* **What the task requires**:
Read through the entries below and copy each line where "agent" turns up.

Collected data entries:
[Start of Attachment]

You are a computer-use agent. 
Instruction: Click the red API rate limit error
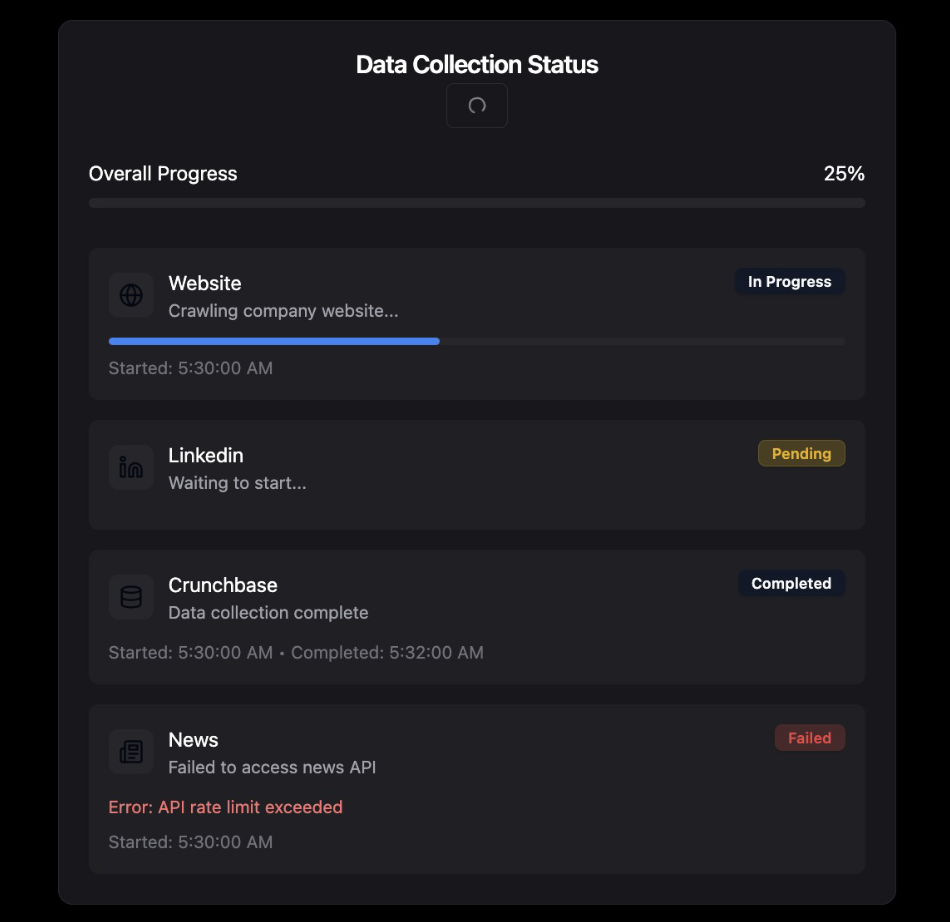pos(225,807)

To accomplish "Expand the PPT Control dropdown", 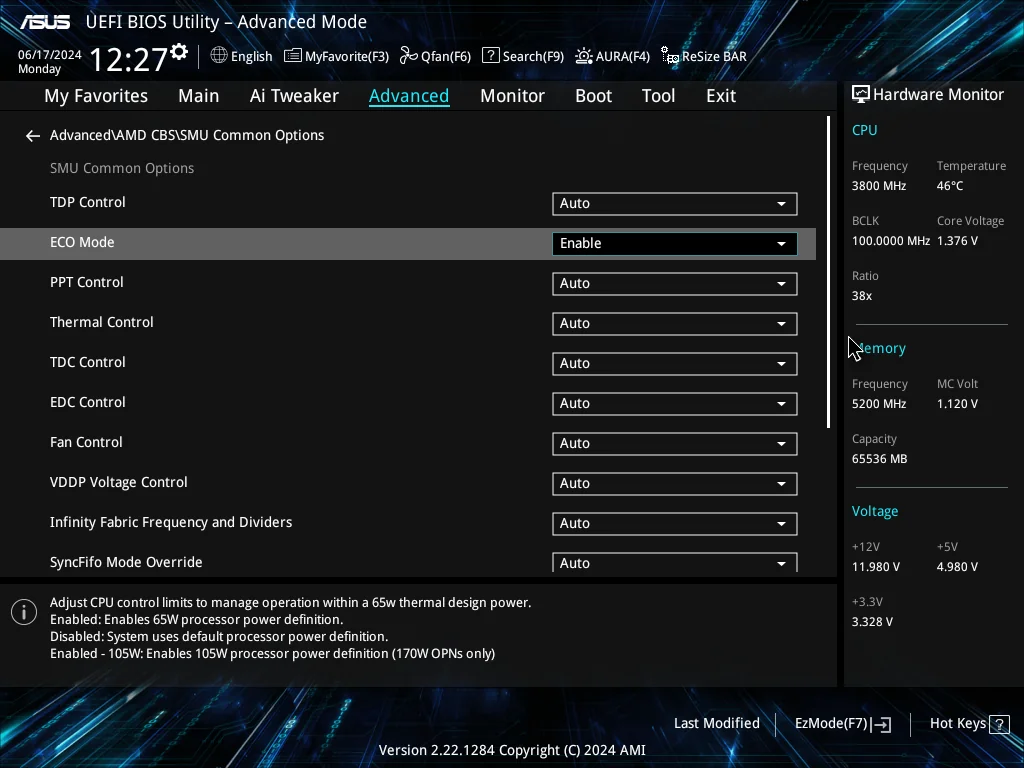I will pyautogui.click(x=675, y=284).
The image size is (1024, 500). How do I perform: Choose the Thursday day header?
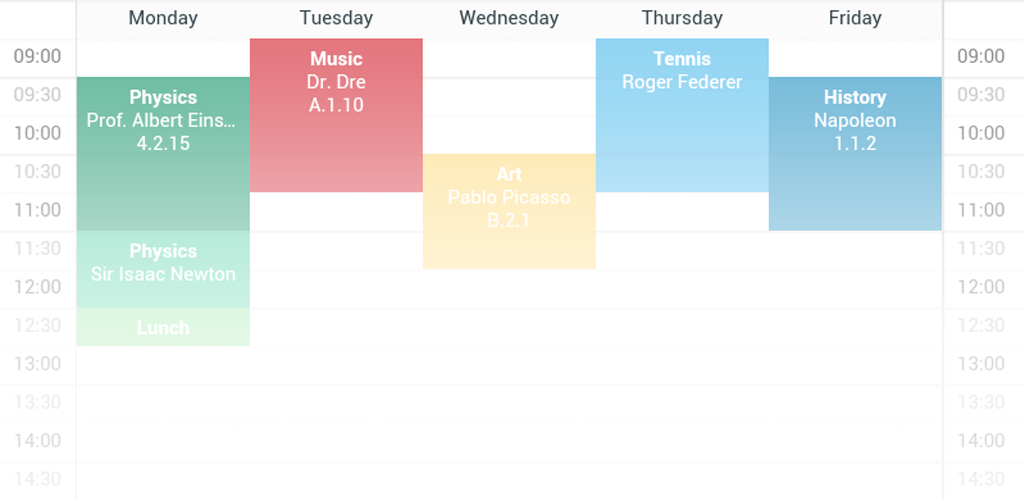[x=682, y=18]
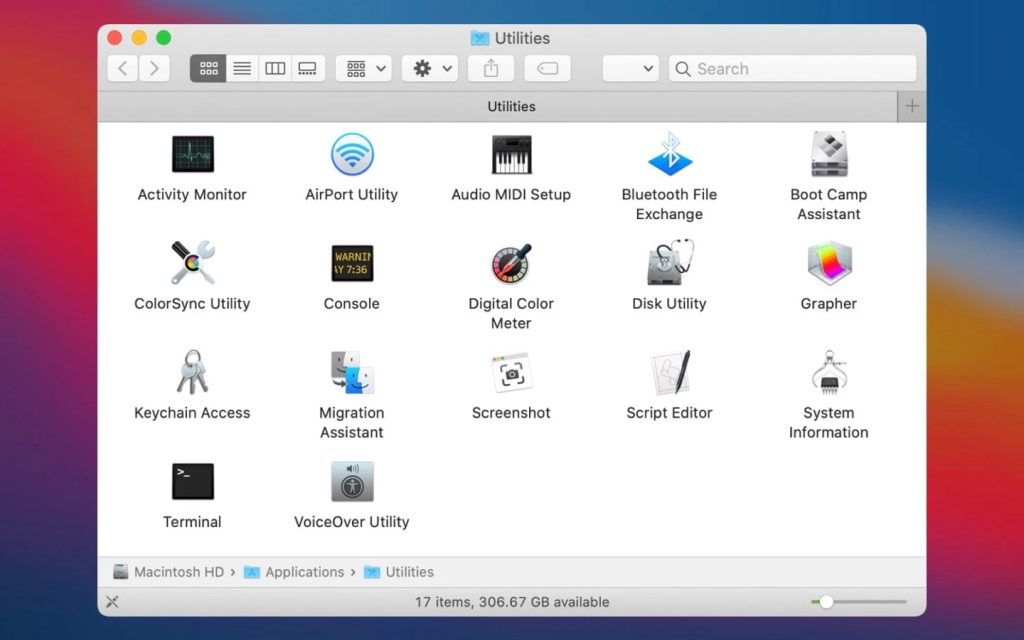Open Grapher
Viewport: 1024px width, 640px height.
click(828, 265)
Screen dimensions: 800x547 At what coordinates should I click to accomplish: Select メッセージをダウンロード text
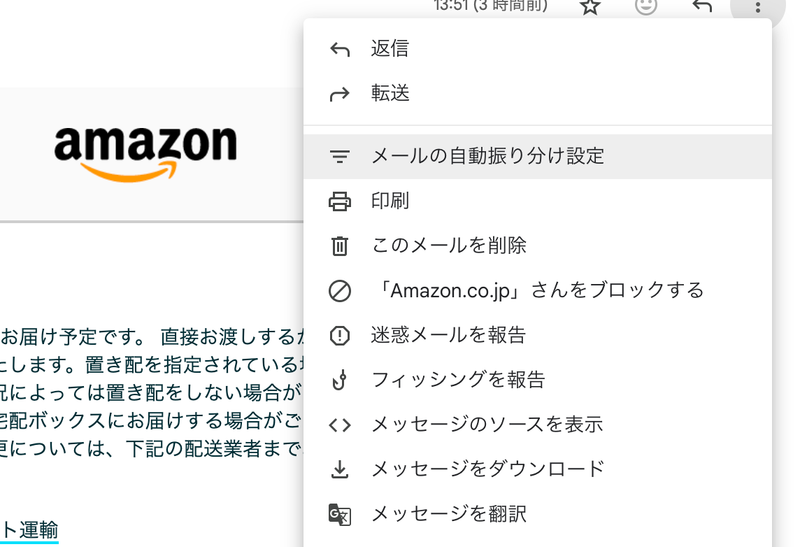coord(488,469)
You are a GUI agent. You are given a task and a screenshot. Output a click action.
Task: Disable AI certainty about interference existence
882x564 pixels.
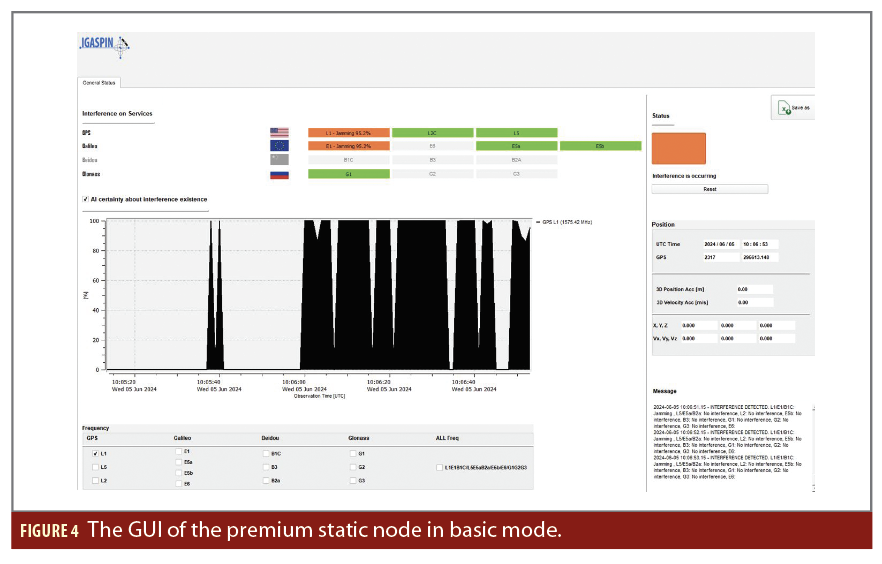coord(85,199)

[End of Attachment]

* **Your response**:
You are a computer-use agent. 
You are a GUI agent. You are given a task and a screenshot. Output a click action.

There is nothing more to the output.